Stated goal ▸
Put the data, from its first line through the line containing "click(1098, 657)", into a Markdown table with the columns Row and Line, leaving out any blank lines.

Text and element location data

·····

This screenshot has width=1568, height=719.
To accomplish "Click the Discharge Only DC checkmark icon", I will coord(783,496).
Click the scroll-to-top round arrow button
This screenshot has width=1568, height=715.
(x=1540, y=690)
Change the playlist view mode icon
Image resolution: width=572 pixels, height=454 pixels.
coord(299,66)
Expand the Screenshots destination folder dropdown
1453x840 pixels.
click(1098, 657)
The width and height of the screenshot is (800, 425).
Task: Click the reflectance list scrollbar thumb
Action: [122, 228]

·····

Full answer ▸
| Row | Line |
|---|---|
| 1 | This screenshot has width=1568, height=719. |
| 2 | To accomplish "Click the Discharge Only DC checkmark icon", I will coord(783,496). |
| 3 | Click the scroll-to-top round arrow button |
| 4 | This screenshot has width=1568, height=715. |
| 5 | (x=1540, y=690) |
| 6 | Change the playlist view mode icon |
| 7 | Image resolution: width=572 pixels, height=454 pixels. |
| 8 | coord(299,66) |
| 9 | Expand the Screenshots destination folder dropdown |
| 10 | 1453x840 pixels. |
| 11 | click(1098, 657) |